If you’re looking for a good book to dive into this weekend, I have you covered: a couple light poolside reads; a tear-jerker narrated by a lovable dog; an inspirational guide for nurturing a meaningful creative life; and a dark dystopian novel that will make you think twice about all the water you waste.
The Art of Racing in the Rain by Garth Stein: I cried a puddle reading this book. It takes less than a chapter to fall in love with the narrator, Enzo, a wise and witty dog. His greatest wish is to be reincarnated as a human, so he spends his dog days studying the television and listening closely to the people around him, especially his master, up-and-coming race car driver Denny Swift. On the eve of his death, Enzo looks back at his life with Denny and all they’ve been through together, and prepares to say goodbye. It sounds depressing, but it’s wonderful; you’ll forget that it wasn’t actually written by a dog, and you’ll love your own four-legged best friend even more after reading it.
Gold Fame Citrus by Claire Vaye Watkins: It’s sometime in the undisclosed — but eerily not-to-distant — future, and the entire west coast is in an apocalyptic drought. Luz, a former model and poster child for a failed conservation effort, lives with her boyfriend Ray, an AWOL soldier, in a starlet’s abandoned mansion in the Hollywood hills. They’re “Mojaves”: holdouts from the original evacuations who are trapped in the wasteland region by armed vigilantes and massive shifting sand dunes. When Luz and Ray find themselves in charge of a mysterious child, they decide to head east in search of a brighter future. The story is original and imaginative and, well, unsettling because despite all the fantasy, it feels a little too real. Interesting side note: Watkin’s father was a member of the Mason family, and served as a witness in the prosecution. A big chunk of the book revolves around a cult with a charismatic leader, which makes you wonder how much of the writing is drawn from the author’s own family history.

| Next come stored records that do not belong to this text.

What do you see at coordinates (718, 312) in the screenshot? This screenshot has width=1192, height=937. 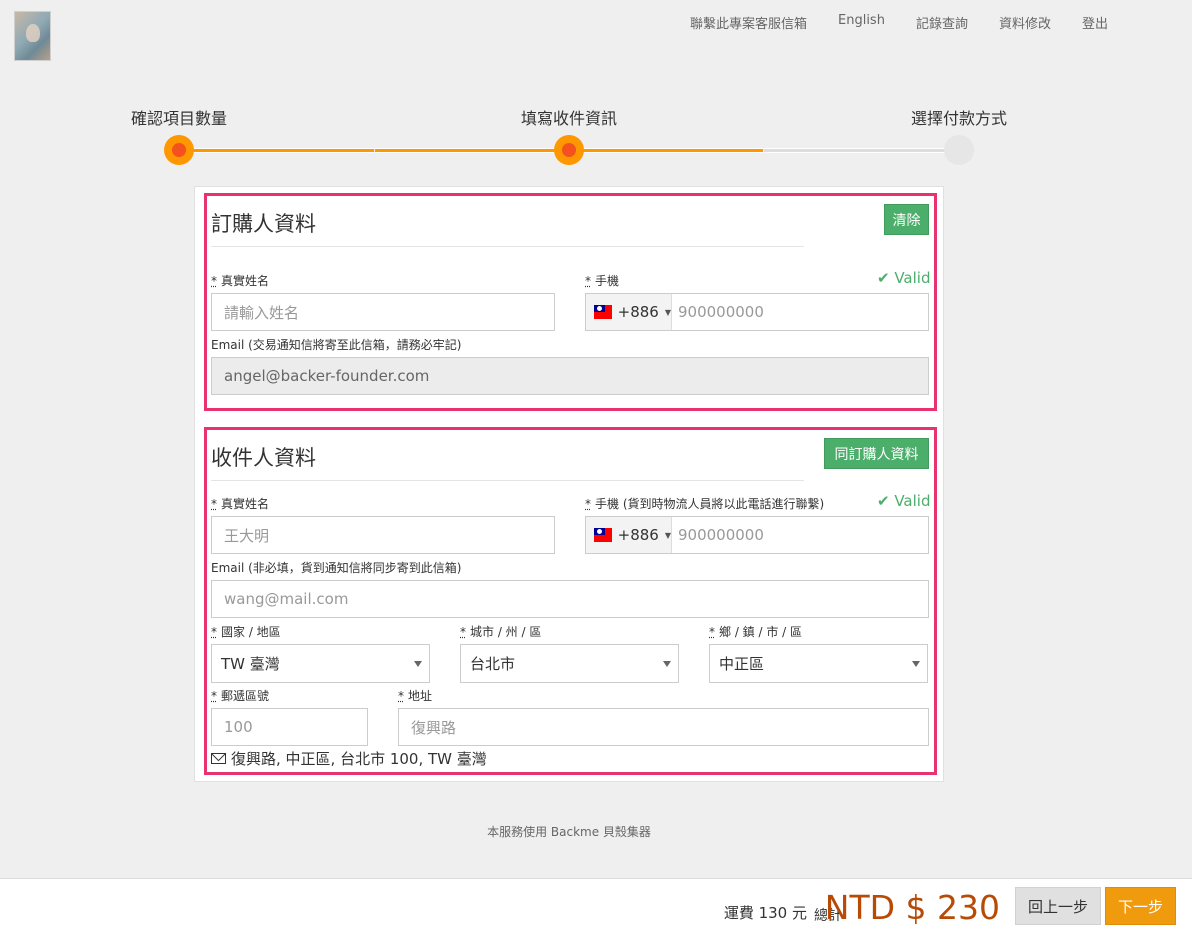 I see `buyer-phone-input: 900000000` at bounding box center [718, 312].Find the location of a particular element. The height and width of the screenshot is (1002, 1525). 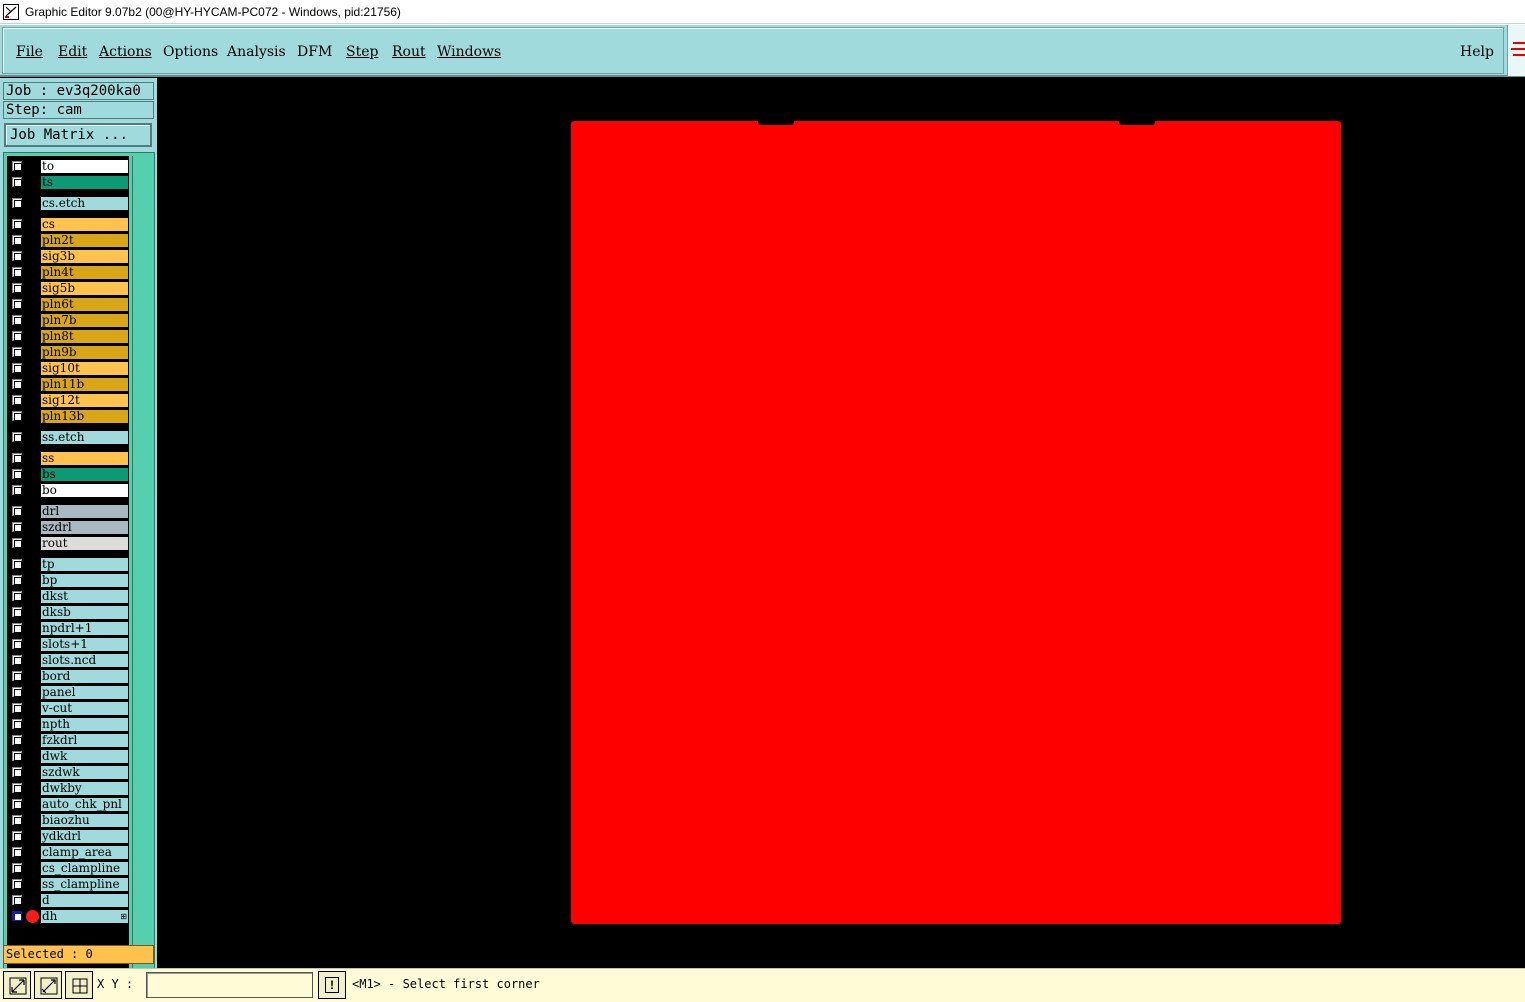

layer-row: npdrl+1 is located at coordinates (68, 628).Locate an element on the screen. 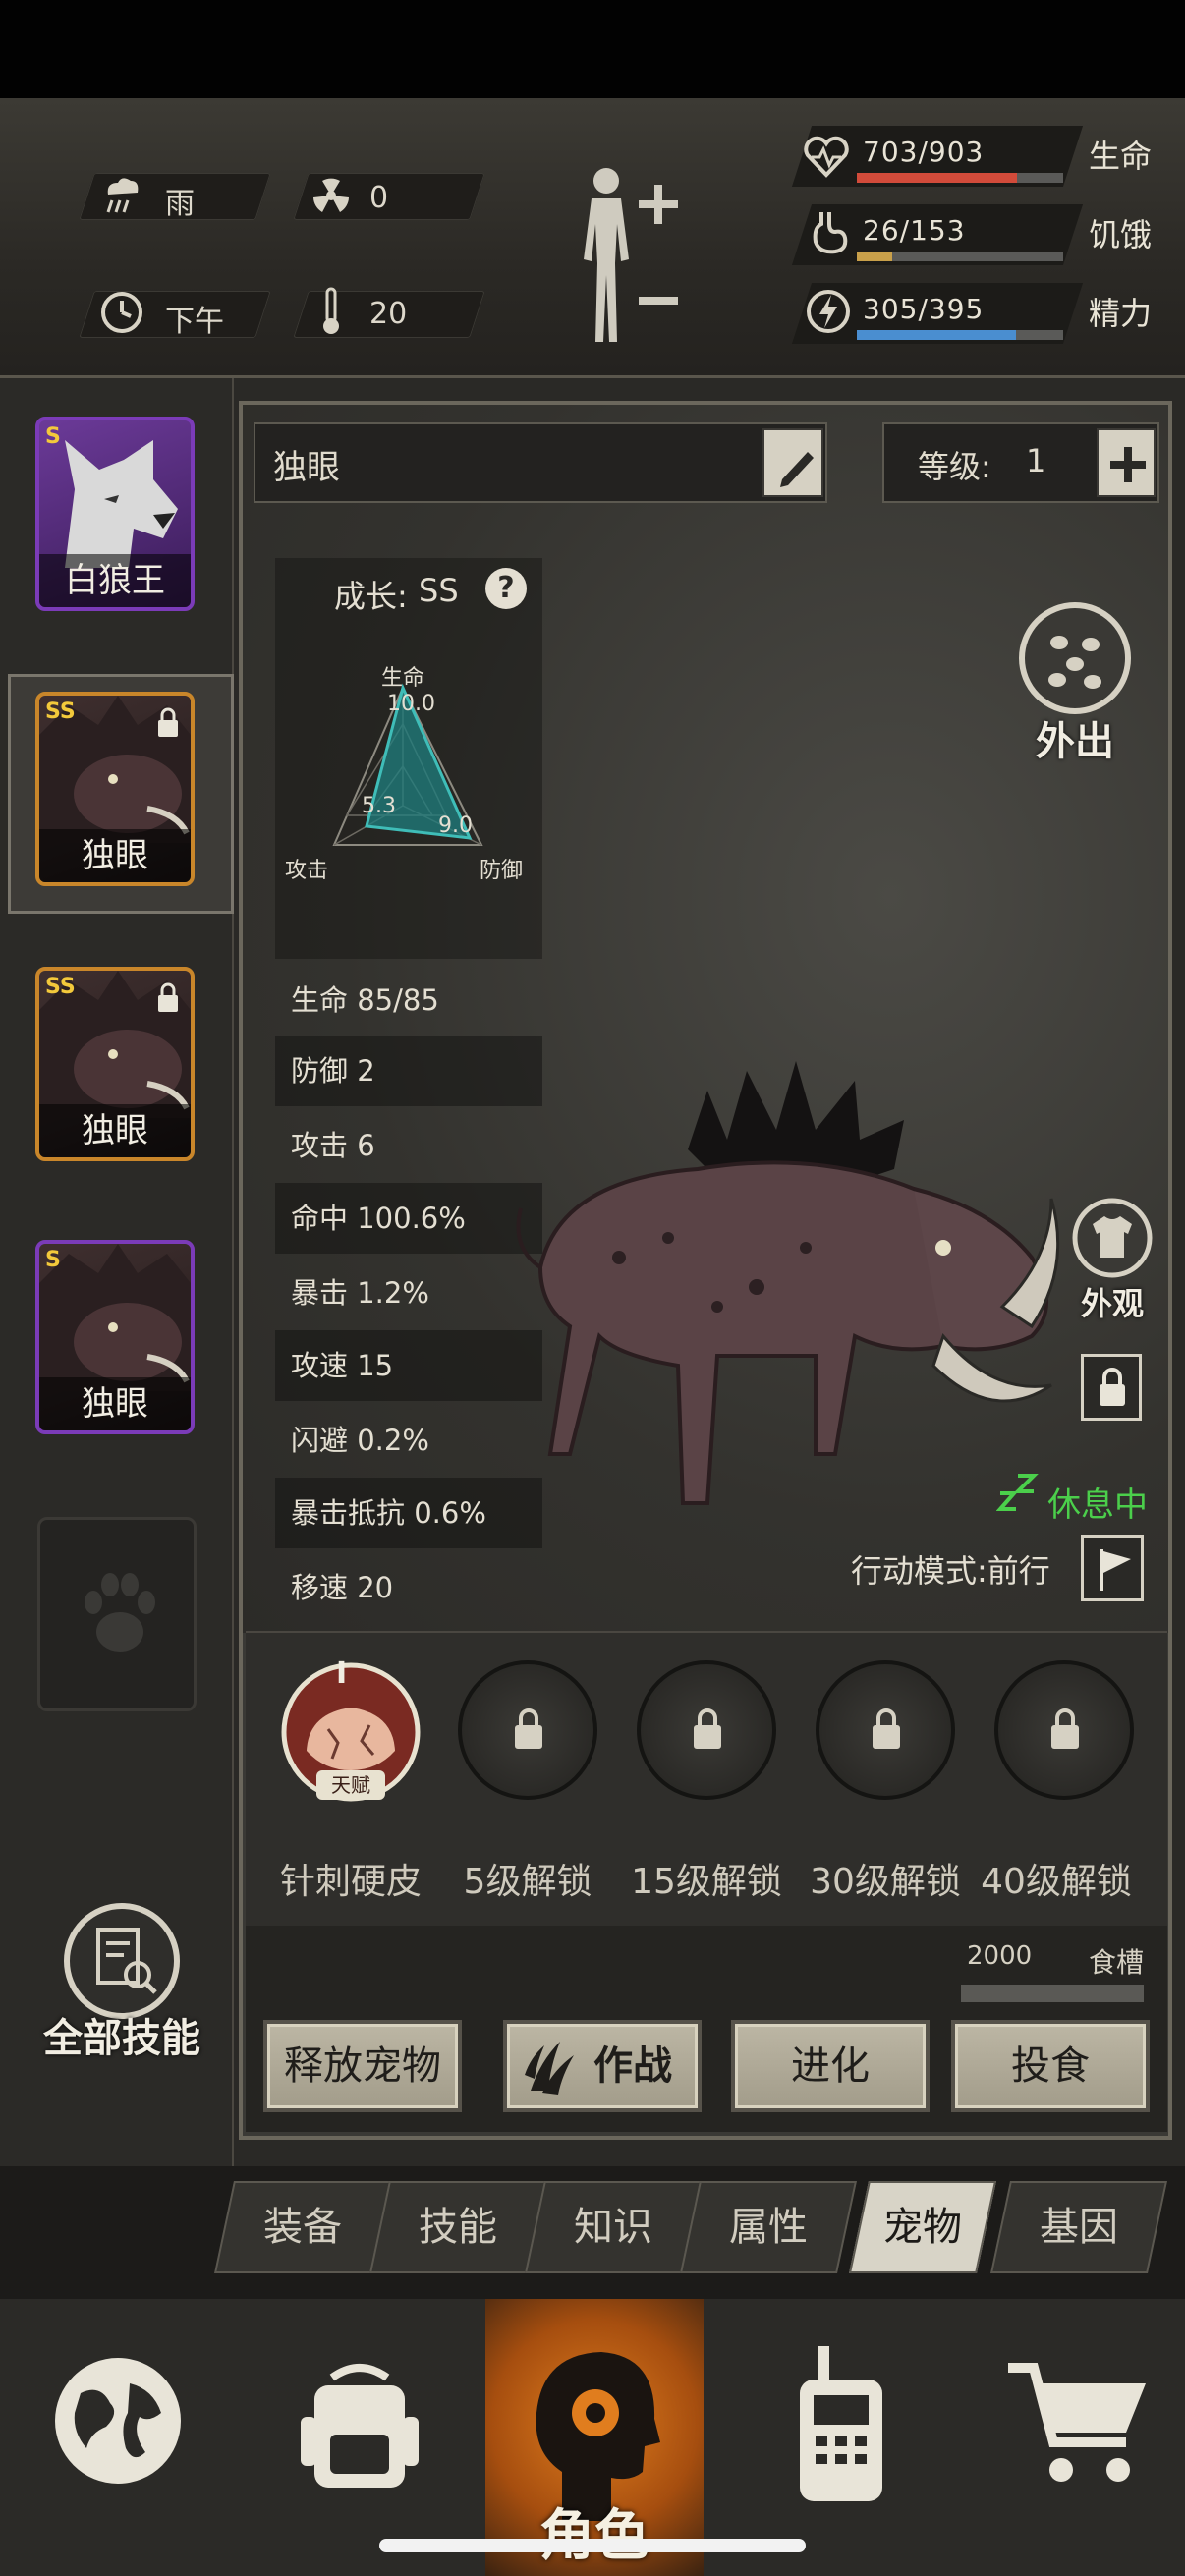 Image resolution: width=1185 pixels, height=2576 pixels. paw-print-icon is located at coordinates (1075, 658).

What Alice Forgot by Liane Moriarty: If you want something light, Moriarty is your girl. Her books are easy enjoyable reads that are perfect for unwinding. In What Alice Forgot — one of six of Moriarty’s international best-sellers — Alice is 29, madly in love with her husband, and pregnant with her first child. When she wakes up on the floor of a gym, she learns she’s getting divorced, she has three kids, and is 39 years old. She has to reconstruct the events of the last decade to figure out what’s happened to her life, why her sister hardly talks to her, and “how is it that she’s become one of those super skinny moms with really expensive clothes.” (Goodreads)
Modern Lovers by Emma Straub: This was a Book of the Month Club pick and I tried to get my hands on it for months at the library. I was excited to finally find it on the shelf last week, and devoured it over the holiday weekend. I won’t say I loved this book, but it’s a good poolside read when you want something fun and light.

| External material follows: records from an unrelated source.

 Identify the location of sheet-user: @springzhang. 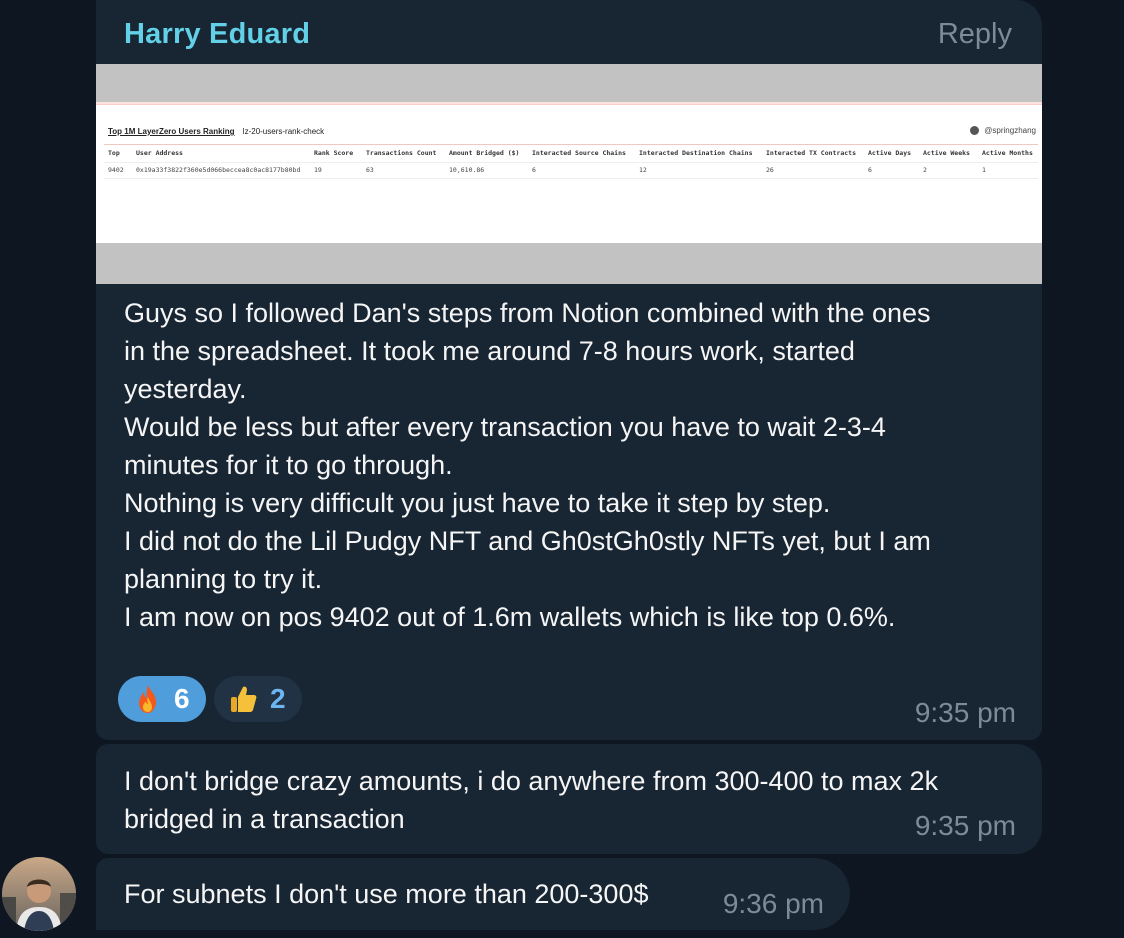
(1003, 131).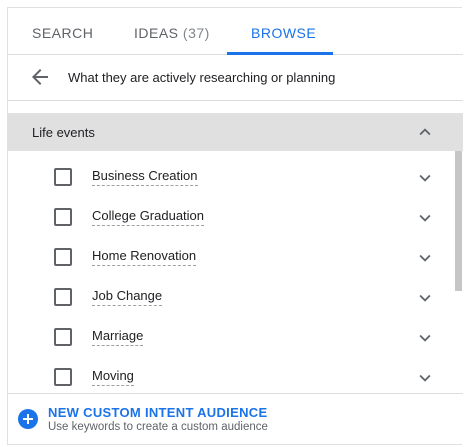  Describe the element at coordinates (128, 298) in the screenshot. I see `list-item-label: Job Change` at that location.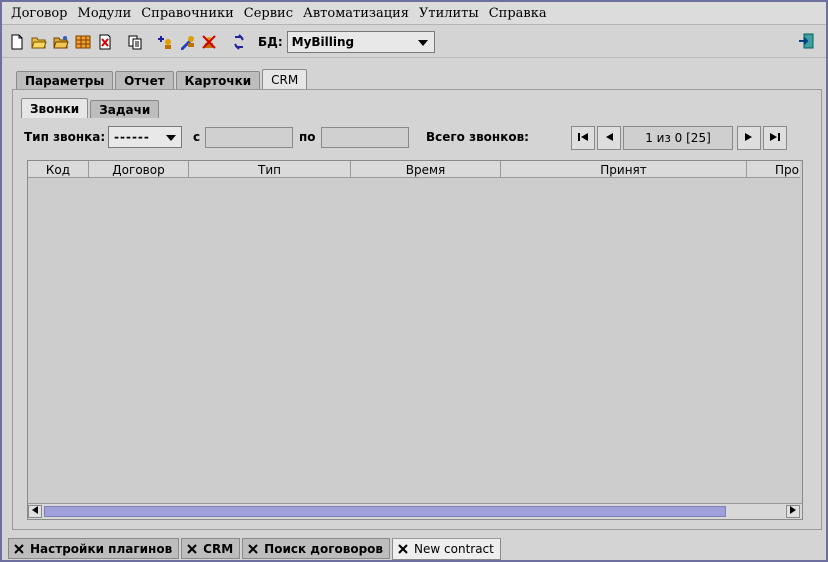 The image size is (828, 562). Describe the element at coordinates (39, 42) in the screenshot. I see `open-folder-icon` at that location.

Big Magic: Creative Living Beyond Fear by Elizabeth Gilbert: Now this, I loved. I appreciate Gilbert’s spiritual approach to creativity. Like most books in the “self-help” genre, this one can feel a little heavy on the cheese, but I didn’t even mind because it was full of practical advice and inspiration about nurturing your creativity and giving yourself a healthy dose of grace in the process. If you make a living in a creative field, enjoy an artistic hobby, or want to get in touch with your dormant creativity, read it!

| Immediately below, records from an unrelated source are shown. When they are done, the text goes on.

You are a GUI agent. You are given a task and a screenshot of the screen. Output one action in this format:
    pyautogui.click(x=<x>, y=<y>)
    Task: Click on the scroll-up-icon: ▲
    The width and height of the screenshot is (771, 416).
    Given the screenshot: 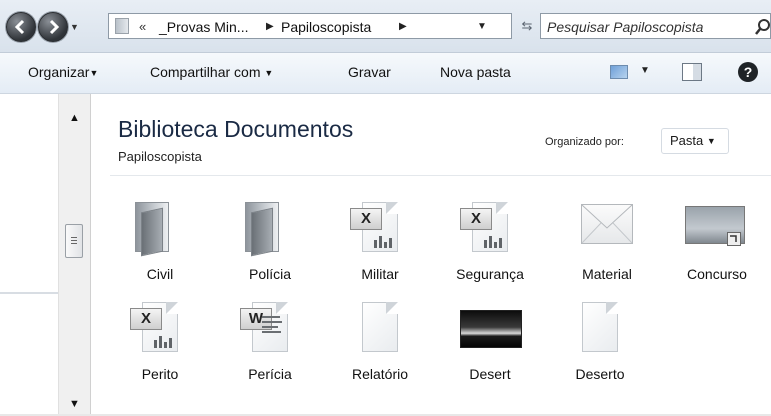 What is the action you would take?
    pyautogui.click(x=74, y=118)
     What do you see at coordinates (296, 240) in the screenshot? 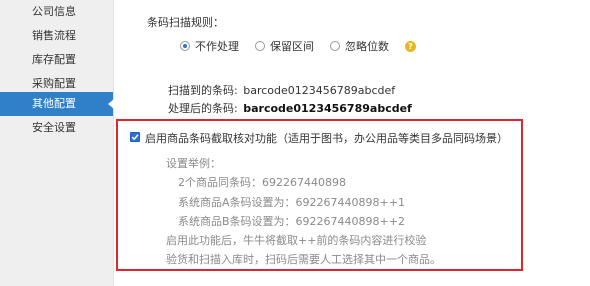
I see `intercept-note: 启用此功能后，牛牛将截取++前的条码内容进行校验` at bounding box center [296, 240].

State of Wonder: A Novel by Ann Patchett: Gilbert wrote about her friendship with Ann Patchett in Big Magic, and specifically this book, so I think I enjoyed it a little more knowing the backstory. Dr. Marina Singh works for a big pharmaceutical company that sends her into the depths of the Amazon to follow up on the death of a coworker and find her former mentor, a researcher who disappeared in the jungle while working on a valuable new drug. It’s a slow start, but an overall enjoyable read with some unexpected twists and a magical setting. Patchett’s Bel Canto is next on my reading list.